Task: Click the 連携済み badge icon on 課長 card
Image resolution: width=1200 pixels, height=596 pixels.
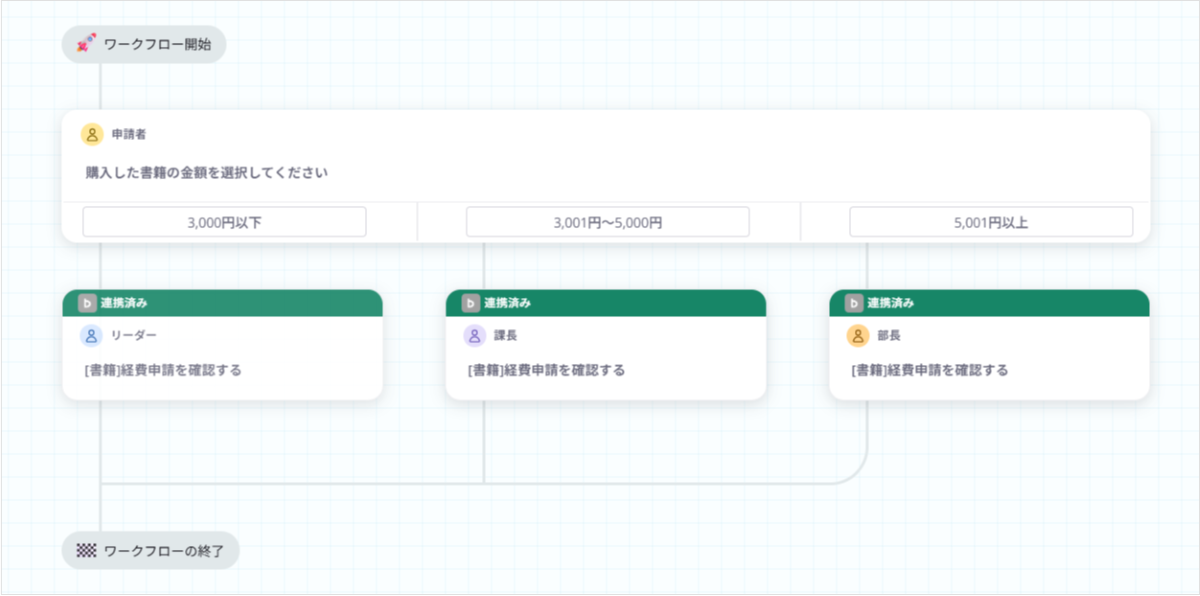Action: pos(470,303)
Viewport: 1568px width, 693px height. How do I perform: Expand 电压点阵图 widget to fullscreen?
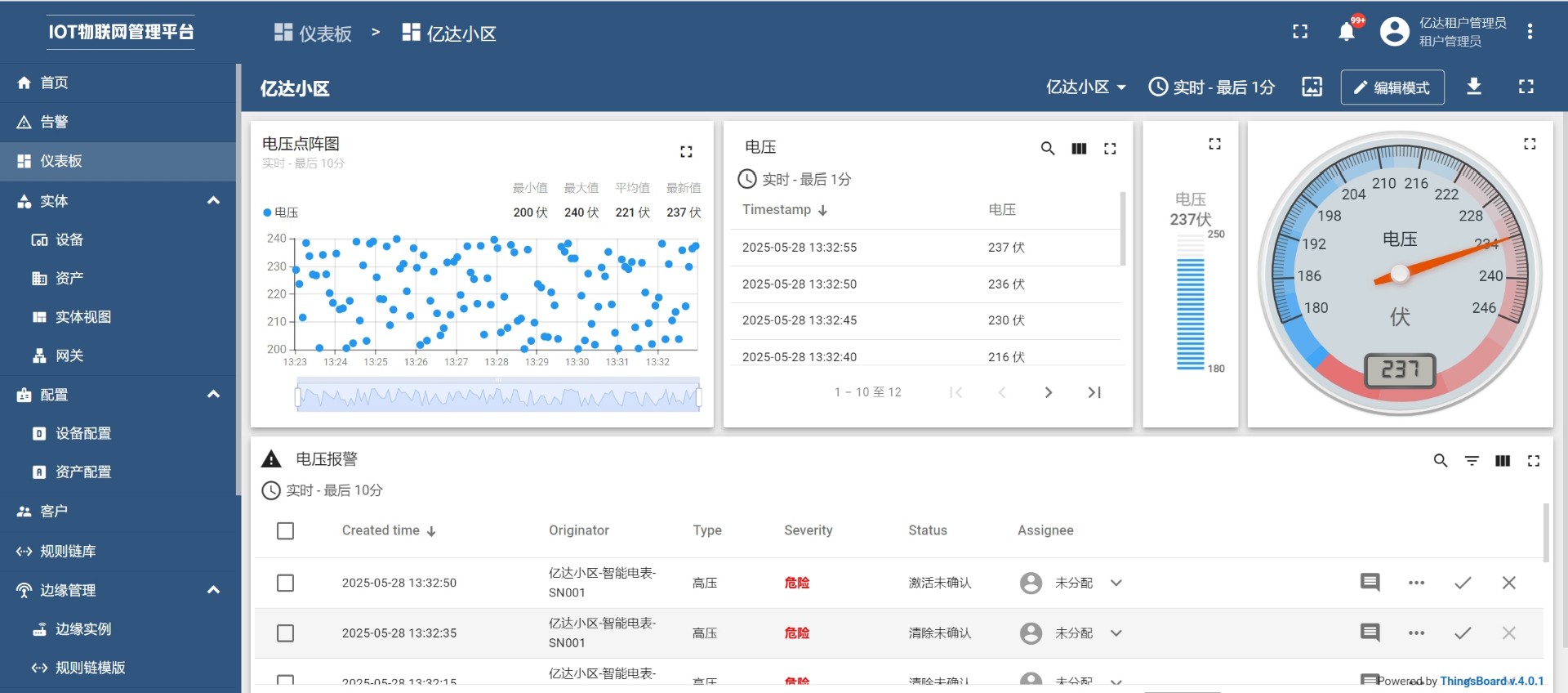click(686, 151)
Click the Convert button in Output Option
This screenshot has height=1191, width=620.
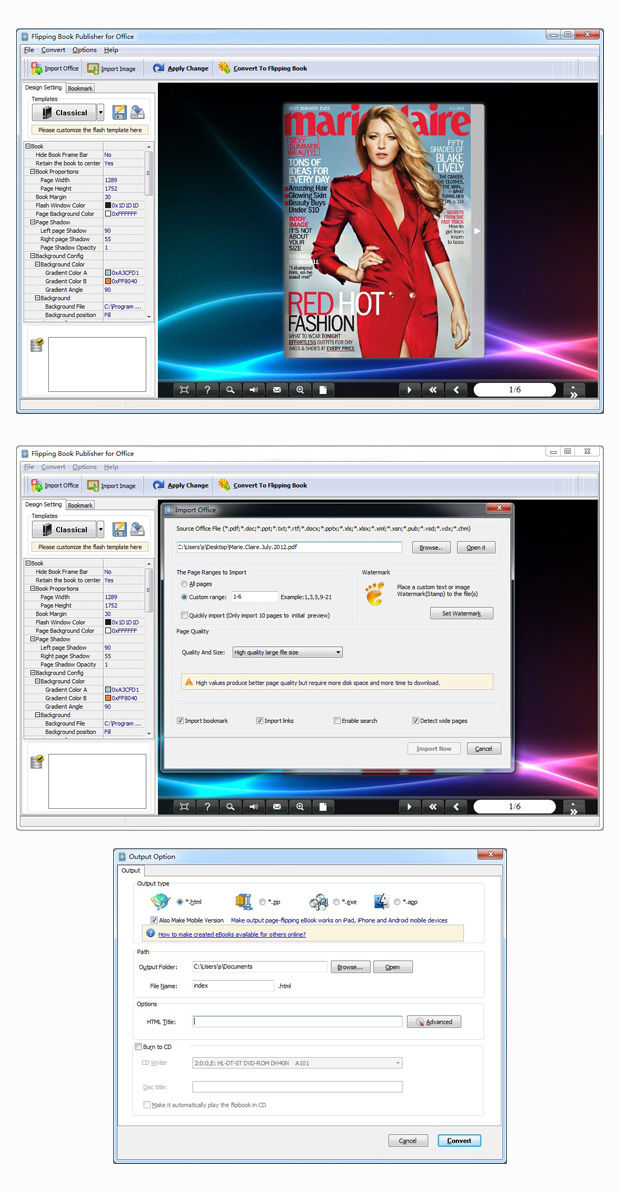point(459,1140)
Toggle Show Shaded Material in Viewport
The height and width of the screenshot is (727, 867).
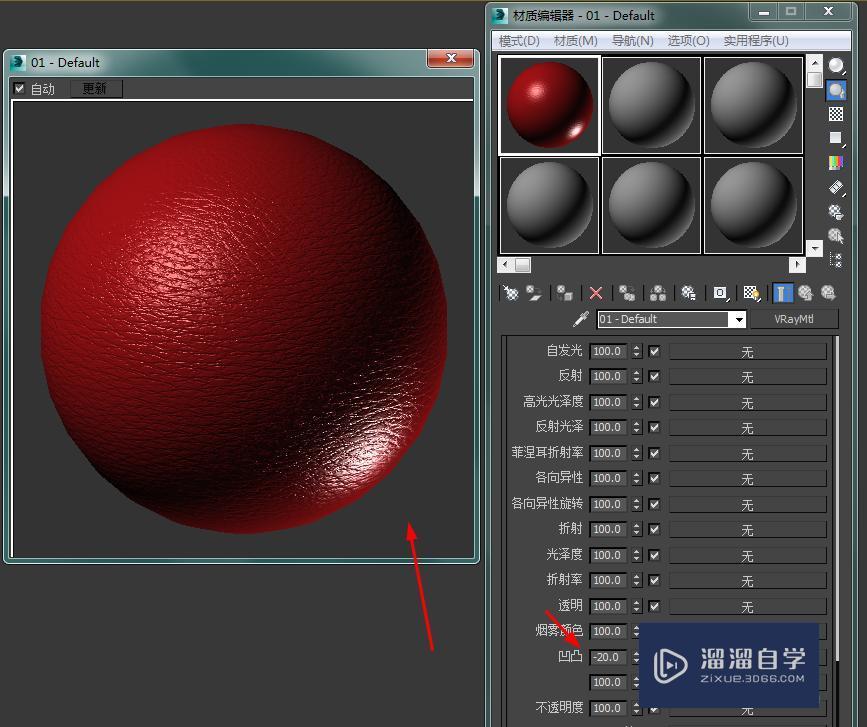click(x=752, y=292)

------------------------------

THE PROBLEM: Please return the full listing exactly as given, with the images left out.

EXERCISE SOLUTION:
Task: Click the 連携済み badge icon on 課長 card
Image resolution: width=1200 pixels, height=596 pixels.
Action: pos(470,303)
Viewport: 1568px width, 693px height. How do I perform: Expand 电压点阵图 widget to fullscreen?
click(686, 151)
Click the Convert button in Output Option
This screenshot has height=1191, width=620.
point(459,1140)
Toggle Show Shaded Material in Viewport
The height and width of the screenshot is (727, 867).
click(x=752, y=292)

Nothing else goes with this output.